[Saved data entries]
--------
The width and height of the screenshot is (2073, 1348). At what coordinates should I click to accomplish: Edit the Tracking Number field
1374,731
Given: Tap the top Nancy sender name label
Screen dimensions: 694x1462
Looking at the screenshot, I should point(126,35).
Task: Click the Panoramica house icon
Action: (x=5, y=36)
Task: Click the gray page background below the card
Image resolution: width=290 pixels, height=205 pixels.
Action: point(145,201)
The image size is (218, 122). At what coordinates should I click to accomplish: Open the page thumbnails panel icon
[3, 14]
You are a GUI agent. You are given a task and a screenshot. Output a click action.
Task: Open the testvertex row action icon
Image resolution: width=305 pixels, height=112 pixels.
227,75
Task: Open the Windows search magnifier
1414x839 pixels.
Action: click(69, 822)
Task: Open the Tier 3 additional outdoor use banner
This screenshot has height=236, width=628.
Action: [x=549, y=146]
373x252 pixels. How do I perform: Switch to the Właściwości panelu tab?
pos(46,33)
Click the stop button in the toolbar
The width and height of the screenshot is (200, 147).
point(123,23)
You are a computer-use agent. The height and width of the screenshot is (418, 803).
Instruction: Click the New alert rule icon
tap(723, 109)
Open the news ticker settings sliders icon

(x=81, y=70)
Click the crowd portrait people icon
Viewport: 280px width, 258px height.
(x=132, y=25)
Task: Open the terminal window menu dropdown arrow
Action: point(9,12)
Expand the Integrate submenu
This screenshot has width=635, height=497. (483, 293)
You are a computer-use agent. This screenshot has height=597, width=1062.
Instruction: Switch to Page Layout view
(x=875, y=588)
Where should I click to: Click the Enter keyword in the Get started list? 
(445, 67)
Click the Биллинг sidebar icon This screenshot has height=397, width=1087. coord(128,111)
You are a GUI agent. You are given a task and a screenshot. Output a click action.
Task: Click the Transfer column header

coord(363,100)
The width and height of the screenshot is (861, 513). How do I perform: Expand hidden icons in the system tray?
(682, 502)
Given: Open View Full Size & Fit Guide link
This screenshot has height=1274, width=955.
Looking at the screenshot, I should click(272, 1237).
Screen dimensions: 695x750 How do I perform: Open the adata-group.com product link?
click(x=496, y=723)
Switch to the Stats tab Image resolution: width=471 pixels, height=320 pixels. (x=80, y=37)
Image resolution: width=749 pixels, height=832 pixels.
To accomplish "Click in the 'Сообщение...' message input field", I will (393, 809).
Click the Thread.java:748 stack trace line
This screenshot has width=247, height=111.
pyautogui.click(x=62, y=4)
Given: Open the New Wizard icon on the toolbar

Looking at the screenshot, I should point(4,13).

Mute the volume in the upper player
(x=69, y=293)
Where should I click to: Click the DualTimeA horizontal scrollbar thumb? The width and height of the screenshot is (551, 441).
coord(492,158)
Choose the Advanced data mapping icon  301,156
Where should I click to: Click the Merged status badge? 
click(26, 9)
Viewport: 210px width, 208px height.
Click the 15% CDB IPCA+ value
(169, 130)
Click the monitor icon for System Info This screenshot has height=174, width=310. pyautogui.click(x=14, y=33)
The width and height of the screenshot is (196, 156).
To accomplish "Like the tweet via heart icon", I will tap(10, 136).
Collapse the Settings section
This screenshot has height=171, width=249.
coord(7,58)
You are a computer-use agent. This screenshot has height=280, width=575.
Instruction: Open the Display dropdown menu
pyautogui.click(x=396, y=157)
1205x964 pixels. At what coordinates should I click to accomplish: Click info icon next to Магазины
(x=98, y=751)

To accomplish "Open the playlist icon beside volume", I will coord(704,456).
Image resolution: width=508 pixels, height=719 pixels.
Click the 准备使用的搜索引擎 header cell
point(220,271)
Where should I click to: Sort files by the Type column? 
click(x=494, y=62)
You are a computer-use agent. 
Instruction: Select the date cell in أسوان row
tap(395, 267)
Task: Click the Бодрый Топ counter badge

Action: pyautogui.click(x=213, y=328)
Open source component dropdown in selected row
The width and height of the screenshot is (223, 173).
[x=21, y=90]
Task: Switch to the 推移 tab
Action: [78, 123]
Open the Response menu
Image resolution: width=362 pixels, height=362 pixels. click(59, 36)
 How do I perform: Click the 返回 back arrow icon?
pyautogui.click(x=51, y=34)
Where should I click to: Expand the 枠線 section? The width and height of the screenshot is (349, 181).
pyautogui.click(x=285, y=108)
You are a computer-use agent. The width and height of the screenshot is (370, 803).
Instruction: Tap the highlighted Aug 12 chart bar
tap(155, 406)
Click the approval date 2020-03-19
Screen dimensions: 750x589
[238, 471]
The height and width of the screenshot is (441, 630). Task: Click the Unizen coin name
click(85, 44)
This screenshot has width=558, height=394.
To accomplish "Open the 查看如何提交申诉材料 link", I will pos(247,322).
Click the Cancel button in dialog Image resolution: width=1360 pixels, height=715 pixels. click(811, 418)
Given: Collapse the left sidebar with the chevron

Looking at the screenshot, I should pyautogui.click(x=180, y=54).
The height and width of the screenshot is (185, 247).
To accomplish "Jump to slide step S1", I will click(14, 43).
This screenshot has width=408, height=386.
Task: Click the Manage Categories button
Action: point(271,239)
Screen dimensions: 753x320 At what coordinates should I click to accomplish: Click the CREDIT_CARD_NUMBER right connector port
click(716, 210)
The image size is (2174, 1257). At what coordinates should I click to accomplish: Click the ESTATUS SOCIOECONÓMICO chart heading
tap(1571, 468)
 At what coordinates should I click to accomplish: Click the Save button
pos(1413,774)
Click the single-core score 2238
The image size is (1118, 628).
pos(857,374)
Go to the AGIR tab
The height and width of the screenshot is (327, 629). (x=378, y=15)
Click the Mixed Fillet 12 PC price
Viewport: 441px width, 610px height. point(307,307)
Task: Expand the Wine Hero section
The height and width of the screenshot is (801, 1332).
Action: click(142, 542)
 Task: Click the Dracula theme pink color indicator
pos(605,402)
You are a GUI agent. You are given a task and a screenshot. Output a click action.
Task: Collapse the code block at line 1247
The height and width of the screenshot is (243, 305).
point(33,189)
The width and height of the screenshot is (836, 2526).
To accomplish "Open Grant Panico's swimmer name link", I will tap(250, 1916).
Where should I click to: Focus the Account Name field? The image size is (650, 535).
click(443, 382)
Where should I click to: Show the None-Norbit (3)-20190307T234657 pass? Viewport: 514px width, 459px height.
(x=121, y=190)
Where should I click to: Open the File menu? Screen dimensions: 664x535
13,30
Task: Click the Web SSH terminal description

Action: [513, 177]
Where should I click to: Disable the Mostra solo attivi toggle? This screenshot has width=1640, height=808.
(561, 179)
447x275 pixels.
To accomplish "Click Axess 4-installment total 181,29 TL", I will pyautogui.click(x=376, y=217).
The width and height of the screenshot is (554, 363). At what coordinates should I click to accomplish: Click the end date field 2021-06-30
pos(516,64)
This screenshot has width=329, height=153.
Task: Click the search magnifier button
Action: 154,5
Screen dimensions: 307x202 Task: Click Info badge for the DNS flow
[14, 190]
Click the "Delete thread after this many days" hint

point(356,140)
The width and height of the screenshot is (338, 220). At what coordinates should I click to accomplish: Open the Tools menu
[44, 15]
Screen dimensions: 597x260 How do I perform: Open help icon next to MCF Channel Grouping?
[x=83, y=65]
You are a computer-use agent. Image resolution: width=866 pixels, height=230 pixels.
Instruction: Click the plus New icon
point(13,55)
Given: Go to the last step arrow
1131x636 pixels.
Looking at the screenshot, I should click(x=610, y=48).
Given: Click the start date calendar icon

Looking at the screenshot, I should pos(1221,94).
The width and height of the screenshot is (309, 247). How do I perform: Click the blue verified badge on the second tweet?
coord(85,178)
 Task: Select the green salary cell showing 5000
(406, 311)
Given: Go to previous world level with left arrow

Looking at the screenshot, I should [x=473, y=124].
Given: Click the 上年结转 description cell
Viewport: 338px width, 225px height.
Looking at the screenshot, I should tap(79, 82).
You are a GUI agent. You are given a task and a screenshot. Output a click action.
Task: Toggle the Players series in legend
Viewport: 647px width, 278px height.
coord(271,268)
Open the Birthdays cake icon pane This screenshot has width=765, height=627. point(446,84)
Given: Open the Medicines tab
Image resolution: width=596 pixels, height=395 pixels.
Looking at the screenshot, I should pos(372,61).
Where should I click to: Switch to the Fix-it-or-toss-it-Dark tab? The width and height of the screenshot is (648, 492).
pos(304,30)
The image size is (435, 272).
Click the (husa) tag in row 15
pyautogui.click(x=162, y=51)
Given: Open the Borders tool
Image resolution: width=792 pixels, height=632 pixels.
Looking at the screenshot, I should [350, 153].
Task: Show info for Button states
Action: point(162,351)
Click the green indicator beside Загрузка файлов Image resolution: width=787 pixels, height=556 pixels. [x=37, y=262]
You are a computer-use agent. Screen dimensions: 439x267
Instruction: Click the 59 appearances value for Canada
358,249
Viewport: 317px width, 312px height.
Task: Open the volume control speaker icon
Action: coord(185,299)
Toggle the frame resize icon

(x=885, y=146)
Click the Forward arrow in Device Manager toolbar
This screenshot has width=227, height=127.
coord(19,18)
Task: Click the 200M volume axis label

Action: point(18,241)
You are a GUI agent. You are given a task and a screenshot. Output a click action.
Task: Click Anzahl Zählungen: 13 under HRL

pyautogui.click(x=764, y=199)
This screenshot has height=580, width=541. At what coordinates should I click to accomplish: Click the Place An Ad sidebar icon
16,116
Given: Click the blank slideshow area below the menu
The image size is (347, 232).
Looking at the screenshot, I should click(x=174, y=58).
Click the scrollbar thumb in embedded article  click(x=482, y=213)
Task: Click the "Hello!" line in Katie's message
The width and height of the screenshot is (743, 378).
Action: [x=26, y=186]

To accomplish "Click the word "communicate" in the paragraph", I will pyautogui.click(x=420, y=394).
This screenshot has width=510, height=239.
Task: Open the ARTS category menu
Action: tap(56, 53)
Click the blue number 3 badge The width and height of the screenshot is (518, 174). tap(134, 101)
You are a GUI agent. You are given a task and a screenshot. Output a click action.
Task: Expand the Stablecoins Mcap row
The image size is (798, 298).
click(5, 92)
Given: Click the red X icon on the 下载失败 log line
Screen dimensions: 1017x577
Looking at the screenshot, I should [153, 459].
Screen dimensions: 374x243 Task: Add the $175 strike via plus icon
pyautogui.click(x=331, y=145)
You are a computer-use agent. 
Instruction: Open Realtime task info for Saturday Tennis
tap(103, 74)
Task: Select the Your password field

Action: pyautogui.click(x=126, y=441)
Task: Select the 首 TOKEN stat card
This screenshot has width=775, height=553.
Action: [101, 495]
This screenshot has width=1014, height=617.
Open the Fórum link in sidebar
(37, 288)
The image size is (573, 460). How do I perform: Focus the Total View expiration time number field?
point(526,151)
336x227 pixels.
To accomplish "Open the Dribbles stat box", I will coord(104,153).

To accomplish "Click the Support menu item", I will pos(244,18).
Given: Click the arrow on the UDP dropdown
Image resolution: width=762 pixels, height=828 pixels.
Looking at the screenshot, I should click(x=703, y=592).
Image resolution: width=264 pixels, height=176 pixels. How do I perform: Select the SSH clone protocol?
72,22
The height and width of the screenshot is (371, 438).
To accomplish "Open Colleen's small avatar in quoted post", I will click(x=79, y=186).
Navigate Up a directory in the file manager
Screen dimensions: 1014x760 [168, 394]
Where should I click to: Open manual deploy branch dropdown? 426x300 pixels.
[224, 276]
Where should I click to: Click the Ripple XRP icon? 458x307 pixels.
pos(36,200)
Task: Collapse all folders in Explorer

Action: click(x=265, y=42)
--------
→ **ACTION ITEM**
Copy exactly the line containing "The image size is (573, 460)." and each line after it through the end of the records above.

→ **TASK RESULT**
The image size is (573, 460). How do I perform: Focus the Total View expiration time number field?
point(526,151)
336x227 pixels.
To accomplish "Open the Dribbles stat box", I will coord(104,153).

To accomplish "Click the Support menu item", I will pos(244,18).
Given: Click the arrow on the UDP dropdown
Image resolution: width=762 pixels, height=828 pixels.
Looking at the screenshot, I should click(x=703, y=592).
Image resolution: width=264 pixels, height=176 pixels. How do I perform: Select the SSH clone protocol?
72,22
The height and width of the screenshot is (371, 438).
To accomplish "Open Colleen's small avatar in quoted post", I will click(x=79, y=186).
Navigate Up a directory in the file manager
Screen dimensions: 1014x760 [168, 394]
Where should I click to: Open manual deploy branch dropdown? 426x300 pixels.
[224, 276]
Where should I click to: Click the Ripple XRP icon? 458x307 pixels.
pos(36,200)
Task: Collapse all folders in Explorer

Action: click(x=265, y=42)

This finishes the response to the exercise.